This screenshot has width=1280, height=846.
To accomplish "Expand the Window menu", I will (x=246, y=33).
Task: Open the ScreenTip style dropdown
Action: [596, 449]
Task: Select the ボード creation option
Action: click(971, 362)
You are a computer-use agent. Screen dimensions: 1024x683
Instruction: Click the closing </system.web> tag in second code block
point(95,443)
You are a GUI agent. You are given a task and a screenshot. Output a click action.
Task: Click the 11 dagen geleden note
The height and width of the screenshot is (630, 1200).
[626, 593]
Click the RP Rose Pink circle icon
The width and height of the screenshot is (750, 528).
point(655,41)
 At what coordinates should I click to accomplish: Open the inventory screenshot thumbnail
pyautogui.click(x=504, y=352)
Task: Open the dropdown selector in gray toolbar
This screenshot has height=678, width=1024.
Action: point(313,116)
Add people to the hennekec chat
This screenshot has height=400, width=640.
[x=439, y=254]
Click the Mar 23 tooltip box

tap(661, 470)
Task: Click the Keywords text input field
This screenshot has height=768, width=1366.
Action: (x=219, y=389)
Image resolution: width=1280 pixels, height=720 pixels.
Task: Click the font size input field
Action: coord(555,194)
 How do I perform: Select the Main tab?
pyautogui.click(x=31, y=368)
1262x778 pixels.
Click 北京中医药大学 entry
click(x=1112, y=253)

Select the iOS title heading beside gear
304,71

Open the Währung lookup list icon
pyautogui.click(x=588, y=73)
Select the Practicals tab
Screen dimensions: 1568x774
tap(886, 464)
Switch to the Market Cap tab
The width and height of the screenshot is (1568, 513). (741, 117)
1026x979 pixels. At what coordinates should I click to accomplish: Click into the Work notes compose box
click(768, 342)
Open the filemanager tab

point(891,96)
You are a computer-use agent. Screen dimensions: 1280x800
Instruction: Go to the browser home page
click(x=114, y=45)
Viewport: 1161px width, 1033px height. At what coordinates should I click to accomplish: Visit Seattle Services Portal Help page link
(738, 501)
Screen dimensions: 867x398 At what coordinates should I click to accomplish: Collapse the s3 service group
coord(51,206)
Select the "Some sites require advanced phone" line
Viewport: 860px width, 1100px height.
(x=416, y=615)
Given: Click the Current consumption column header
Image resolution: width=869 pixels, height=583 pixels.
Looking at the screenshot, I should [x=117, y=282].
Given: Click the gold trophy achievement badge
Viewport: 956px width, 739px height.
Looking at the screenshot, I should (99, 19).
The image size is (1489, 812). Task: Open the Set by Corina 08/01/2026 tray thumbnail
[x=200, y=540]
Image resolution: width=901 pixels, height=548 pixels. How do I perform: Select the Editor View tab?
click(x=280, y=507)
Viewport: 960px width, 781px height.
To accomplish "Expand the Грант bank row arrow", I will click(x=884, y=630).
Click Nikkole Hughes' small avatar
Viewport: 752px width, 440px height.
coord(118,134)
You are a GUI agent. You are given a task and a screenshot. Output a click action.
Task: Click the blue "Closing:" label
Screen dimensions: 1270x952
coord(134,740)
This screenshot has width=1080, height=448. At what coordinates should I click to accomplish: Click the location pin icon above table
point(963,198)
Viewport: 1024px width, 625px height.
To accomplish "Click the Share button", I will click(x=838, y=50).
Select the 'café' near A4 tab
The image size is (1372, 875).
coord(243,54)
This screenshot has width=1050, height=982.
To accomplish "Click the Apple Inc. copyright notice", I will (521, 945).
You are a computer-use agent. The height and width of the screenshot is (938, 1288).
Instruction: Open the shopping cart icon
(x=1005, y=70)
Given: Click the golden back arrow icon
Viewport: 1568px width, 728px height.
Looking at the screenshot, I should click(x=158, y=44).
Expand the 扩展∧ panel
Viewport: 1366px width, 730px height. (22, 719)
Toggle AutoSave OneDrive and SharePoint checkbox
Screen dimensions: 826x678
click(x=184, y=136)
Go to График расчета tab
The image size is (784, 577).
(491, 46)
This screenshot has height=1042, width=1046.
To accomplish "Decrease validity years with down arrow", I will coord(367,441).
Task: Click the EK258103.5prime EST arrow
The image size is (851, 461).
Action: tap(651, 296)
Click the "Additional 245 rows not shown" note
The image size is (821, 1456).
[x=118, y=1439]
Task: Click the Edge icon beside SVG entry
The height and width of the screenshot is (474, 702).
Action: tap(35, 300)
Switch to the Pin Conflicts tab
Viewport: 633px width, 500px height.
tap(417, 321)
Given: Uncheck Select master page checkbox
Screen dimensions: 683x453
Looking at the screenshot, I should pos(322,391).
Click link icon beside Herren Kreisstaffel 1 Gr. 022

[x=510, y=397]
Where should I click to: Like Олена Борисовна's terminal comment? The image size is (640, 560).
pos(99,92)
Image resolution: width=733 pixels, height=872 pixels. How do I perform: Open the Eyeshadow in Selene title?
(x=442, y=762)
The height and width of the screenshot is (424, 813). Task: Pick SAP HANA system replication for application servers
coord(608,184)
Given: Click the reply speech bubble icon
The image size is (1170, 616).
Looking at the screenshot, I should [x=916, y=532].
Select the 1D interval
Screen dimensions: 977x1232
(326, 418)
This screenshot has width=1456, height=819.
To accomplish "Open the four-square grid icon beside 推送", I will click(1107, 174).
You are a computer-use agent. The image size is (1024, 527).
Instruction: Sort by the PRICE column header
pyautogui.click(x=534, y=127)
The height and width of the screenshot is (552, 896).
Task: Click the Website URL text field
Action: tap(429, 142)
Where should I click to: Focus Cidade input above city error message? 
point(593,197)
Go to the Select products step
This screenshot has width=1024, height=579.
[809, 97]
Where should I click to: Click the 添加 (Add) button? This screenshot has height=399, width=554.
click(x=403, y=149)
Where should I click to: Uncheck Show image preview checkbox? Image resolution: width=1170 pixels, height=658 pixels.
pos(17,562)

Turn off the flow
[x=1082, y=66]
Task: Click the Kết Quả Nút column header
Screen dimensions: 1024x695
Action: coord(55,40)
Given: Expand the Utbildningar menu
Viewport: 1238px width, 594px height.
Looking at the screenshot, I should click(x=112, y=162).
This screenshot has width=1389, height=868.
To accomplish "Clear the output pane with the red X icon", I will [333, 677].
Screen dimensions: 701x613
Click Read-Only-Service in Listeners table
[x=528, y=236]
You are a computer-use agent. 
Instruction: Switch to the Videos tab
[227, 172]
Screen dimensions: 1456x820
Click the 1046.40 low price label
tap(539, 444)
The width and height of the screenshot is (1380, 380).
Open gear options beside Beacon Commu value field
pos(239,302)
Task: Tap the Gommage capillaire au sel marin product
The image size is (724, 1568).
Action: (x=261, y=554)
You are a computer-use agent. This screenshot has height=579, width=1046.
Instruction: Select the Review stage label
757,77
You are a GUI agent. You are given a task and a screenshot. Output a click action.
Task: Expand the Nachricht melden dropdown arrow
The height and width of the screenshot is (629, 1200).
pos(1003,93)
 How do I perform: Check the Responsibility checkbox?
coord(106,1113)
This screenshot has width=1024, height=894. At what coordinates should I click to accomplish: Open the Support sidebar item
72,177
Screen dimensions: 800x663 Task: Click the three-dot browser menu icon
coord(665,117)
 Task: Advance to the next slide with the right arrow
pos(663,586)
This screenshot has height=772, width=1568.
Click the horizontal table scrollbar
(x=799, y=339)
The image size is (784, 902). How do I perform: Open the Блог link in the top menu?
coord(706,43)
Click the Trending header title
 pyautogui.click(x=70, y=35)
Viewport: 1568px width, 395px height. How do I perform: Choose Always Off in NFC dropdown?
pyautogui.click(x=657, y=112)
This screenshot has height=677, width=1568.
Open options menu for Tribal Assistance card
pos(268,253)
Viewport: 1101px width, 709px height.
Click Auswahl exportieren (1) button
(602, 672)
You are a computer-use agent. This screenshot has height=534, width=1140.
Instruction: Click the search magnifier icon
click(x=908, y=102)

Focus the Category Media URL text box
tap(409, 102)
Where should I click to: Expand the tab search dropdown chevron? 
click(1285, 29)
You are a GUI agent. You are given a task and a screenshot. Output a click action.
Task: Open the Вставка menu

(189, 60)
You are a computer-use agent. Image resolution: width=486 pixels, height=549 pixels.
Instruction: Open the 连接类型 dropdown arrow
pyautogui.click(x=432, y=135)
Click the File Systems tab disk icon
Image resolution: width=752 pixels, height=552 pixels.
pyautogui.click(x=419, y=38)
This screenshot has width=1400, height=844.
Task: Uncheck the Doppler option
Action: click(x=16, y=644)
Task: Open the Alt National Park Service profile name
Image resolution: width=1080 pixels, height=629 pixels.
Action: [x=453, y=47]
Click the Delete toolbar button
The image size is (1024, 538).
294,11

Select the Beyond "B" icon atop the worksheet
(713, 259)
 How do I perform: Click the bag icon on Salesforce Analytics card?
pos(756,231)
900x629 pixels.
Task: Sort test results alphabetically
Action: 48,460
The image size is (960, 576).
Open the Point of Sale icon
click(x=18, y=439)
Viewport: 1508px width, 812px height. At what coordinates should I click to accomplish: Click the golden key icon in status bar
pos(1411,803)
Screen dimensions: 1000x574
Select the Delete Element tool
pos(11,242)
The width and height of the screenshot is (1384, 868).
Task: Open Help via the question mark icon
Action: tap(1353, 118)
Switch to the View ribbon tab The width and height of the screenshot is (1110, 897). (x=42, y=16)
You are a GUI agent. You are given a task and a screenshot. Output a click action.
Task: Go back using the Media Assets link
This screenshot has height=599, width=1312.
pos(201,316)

◇ ◇ ◇

- Prompt -
Exactly as written, repeat each line from the beginning of the data above to the line containing "Task: Click the 11 dagen geleden note", inclusive.

- Solved exercise -
This screenshot has width=1280, height=846.
To accomplish "Expand the Window menu", I will (x=246, y=33).
Task: Open the ScreenTip style dropdown
Action: [596, 449]
Task: Select the ボード creation option
Action: click(971, 362)
You are a computer-use agent. Screen dimensions: 1024x683
Instruction: Click the closing </system.web> tag in second code block
point(95,443)
You are a GUI agent. You are given a task and a screenshot. Output a click action.
Task: Click the 11 dagen geleden note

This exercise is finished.